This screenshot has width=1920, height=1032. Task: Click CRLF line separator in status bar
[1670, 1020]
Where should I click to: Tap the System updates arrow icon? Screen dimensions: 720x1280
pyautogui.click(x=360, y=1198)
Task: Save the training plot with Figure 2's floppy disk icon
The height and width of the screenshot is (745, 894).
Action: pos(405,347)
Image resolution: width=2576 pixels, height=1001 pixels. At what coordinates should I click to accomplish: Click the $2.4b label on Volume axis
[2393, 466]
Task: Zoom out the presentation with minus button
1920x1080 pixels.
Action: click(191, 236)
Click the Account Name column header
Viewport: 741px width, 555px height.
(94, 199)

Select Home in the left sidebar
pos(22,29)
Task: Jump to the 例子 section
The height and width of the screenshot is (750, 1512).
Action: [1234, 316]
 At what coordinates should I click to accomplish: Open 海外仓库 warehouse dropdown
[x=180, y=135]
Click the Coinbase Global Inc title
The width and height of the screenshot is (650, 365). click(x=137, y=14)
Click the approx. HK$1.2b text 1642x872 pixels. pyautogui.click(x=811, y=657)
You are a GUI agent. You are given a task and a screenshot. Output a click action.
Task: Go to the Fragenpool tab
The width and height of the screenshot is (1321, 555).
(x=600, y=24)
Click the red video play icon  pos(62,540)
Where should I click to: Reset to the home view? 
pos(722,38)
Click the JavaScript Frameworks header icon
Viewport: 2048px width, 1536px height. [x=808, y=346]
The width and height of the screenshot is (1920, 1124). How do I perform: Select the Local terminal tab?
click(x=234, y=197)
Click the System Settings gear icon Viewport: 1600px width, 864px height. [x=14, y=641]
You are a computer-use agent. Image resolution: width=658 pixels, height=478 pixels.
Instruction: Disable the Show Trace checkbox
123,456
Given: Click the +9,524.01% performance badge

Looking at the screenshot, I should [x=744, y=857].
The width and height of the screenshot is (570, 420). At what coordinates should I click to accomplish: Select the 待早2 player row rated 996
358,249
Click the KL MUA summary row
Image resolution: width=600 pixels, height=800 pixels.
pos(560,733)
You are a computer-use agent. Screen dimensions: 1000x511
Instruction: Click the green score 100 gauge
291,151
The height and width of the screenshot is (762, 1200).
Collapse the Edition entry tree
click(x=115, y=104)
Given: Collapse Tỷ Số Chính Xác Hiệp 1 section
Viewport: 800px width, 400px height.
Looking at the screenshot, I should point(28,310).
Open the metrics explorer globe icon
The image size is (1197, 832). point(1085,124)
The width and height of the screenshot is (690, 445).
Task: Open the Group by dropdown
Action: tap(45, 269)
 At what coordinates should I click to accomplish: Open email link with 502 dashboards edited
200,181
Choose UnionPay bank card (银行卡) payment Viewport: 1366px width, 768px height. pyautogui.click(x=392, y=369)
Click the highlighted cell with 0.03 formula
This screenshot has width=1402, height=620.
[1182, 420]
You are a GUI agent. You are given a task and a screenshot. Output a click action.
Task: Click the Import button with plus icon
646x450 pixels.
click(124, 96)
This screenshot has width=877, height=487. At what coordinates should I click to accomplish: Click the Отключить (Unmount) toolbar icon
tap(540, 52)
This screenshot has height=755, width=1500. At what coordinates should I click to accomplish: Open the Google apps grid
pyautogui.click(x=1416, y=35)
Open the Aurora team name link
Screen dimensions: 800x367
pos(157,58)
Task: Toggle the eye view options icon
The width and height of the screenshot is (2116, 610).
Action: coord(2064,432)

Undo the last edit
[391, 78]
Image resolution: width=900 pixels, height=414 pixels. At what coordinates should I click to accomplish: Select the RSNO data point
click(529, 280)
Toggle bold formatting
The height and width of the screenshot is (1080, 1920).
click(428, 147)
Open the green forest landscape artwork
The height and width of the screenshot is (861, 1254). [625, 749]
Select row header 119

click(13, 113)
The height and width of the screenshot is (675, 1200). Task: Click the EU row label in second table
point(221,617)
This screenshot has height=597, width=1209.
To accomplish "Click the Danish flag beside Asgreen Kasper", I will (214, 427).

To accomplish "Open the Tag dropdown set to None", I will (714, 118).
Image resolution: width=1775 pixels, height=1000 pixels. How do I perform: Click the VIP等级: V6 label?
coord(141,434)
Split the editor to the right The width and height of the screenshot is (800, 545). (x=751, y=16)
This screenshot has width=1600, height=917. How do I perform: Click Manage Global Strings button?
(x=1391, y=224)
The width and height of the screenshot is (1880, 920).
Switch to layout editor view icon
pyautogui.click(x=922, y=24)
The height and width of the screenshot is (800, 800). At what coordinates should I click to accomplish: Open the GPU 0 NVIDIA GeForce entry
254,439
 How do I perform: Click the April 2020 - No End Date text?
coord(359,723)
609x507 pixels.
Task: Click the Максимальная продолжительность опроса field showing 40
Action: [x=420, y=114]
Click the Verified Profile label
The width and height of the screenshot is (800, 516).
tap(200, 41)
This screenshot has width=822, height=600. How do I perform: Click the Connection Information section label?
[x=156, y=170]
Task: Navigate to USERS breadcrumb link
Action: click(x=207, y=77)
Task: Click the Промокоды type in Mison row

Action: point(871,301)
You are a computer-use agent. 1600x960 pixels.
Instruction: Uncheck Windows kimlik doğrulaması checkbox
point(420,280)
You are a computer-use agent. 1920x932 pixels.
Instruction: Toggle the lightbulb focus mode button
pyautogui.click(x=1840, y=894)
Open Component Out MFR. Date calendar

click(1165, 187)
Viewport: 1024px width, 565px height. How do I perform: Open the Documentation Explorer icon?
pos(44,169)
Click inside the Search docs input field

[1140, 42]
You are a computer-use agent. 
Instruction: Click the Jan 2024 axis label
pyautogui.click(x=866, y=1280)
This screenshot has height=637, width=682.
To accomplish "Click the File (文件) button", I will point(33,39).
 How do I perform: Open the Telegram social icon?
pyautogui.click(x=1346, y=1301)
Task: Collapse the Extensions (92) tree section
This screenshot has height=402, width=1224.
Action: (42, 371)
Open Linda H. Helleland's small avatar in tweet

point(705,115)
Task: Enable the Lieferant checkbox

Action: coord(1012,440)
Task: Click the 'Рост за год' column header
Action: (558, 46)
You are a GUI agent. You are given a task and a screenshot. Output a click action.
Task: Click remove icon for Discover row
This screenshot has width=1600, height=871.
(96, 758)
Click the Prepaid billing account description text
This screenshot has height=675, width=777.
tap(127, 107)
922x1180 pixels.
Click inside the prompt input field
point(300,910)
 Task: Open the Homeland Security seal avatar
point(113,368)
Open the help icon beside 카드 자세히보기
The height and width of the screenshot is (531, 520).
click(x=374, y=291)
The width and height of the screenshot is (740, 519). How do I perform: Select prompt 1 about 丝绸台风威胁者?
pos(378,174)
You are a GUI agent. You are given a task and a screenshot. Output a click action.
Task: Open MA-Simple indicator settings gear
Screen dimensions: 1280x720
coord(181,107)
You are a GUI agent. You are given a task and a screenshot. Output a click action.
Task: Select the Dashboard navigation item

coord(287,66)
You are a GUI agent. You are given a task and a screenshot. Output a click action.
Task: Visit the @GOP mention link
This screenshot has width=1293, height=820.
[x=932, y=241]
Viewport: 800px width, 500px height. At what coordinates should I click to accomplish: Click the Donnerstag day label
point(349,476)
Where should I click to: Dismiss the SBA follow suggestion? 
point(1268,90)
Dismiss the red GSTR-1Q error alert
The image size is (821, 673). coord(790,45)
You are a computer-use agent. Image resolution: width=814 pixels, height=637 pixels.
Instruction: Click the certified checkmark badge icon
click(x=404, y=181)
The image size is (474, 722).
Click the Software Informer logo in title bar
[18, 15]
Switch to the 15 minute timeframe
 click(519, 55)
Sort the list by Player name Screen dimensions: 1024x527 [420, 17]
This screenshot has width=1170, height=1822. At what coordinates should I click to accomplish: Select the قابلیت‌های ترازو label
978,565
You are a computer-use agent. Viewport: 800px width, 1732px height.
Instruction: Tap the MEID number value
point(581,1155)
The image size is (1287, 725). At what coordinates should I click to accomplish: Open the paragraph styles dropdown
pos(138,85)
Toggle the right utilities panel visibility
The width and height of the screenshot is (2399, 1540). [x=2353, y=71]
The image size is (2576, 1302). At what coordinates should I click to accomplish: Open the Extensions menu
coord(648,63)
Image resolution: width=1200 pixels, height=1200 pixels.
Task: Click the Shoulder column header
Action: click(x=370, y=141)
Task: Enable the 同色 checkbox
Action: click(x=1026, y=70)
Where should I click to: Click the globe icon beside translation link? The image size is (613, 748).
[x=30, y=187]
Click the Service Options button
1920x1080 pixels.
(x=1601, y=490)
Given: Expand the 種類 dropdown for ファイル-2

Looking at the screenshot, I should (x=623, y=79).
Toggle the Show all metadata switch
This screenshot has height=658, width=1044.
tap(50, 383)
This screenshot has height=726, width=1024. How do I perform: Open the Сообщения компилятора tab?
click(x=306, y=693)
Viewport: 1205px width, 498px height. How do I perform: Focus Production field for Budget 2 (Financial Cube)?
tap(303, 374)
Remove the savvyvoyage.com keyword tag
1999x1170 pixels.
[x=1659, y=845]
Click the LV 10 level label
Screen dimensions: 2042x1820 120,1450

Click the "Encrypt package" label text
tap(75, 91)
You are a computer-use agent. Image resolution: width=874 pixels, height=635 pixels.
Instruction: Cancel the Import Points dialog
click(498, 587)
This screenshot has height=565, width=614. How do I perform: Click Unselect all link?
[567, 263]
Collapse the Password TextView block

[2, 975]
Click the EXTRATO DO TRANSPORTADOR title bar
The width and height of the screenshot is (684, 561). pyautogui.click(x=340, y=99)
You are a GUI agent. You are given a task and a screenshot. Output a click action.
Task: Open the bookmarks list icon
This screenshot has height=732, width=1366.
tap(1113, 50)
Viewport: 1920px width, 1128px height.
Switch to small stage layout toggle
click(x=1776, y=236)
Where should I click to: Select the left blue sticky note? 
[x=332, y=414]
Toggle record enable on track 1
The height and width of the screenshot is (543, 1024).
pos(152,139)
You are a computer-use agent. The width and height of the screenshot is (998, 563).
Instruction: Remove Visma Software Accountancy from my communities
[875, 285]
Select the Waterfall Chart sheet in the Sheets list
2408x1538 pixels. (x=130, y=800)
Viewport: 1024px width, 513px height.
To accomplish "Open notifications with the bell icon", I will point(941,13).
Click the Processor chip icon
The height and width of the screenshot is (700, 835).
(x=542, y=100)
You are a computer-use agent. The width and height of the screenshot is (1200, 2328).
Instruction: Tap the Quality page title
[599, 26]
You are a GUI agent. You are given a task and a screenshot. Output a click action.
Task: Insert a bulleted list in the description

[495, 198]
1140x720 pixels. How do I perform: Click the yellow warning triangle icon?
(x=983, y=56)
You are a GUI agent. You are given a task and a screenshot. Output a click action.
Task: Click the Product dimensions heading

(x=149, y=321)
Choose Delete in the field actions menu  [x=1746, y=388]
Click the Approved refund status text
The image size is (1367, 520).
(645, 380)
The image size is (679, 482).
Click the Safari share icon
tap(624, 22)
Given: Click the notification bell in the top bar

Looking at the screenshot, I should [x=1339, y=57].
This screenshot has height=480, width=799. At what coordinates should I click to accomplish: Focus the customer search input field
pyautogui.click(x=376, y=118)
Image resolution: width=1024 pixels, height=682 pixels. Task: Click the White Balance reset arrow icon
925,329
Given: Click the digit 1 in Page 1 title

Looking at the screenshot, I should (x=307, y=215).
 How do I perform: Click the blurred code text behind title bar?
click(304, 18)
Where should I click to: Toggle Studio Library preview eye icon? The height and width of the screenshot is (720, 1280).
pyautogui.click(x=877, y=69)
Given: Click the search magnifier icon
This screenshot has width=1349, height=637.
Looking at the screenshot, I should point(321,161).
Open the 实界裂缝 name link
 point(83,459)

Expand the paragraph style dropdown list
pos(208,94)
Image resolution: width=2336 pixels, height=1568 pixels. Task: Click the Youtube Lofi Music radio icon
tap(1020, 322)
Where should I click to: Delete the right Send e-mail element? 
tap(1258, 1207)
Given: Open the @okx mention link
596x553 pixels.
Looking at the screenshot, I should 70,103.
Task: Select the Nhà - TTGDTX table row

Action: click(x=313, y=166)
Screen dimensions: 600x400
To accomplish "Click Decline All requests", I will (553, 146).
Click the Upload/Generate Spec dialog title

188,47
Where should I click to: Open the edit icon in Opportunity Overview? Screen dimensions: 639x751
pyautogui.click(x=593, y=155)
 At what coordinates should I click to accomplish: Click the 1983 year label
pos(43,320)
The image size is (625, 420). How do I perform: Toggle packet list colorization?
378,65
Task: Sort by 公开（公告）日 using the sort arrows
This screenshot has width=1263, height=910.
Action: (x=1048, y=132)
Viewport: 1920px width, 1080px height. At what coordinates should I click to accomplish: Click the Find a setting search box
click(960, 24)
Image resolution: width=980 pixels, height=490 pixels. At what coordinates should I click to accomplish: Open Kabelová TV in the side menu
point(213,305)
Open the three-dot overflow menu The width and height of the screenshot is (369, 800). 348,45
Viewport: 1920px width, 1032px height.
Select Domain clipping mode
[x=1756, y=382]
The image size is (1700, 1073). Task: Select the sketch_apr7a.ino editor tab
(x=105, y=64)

+---+

• Exercício proposto
Converta em uma lista JSON de strings o trecho dos registros acima que começa na linha que contém "Viewport: 1920px width, 1128px height." e termina na linha que contém "2408x1538 pixels. (x=130, y=800)", incluídas ambas. Cada linha deve corresponder a uma string, e as linhas em branco devem ser omitidas.

• Solução do exercício
[
  "Viewport: 1920px width, 1128px height.",
  "Switch to small stage layout toggle",
  "click(x=1776, y=236)",
  "Where should I click to: Select the left blue sticky note? ",
  "[x=332, y=414]",
  "Toggle record enable on track 1",
  "The height and width of the screenshot is (543, 1024).",
  "pos(152,139)",
  "You are a computer-use agent. The width and height of the screenshot is (998, 563).",
  "Instruction: Remove Visma Software Accountancy from my communities",
  "[875, 285]",
  "Select the Waterfall Chart sheet in the Sheets list",
  "2408x1538 pixels. (x=130, y=800)"
]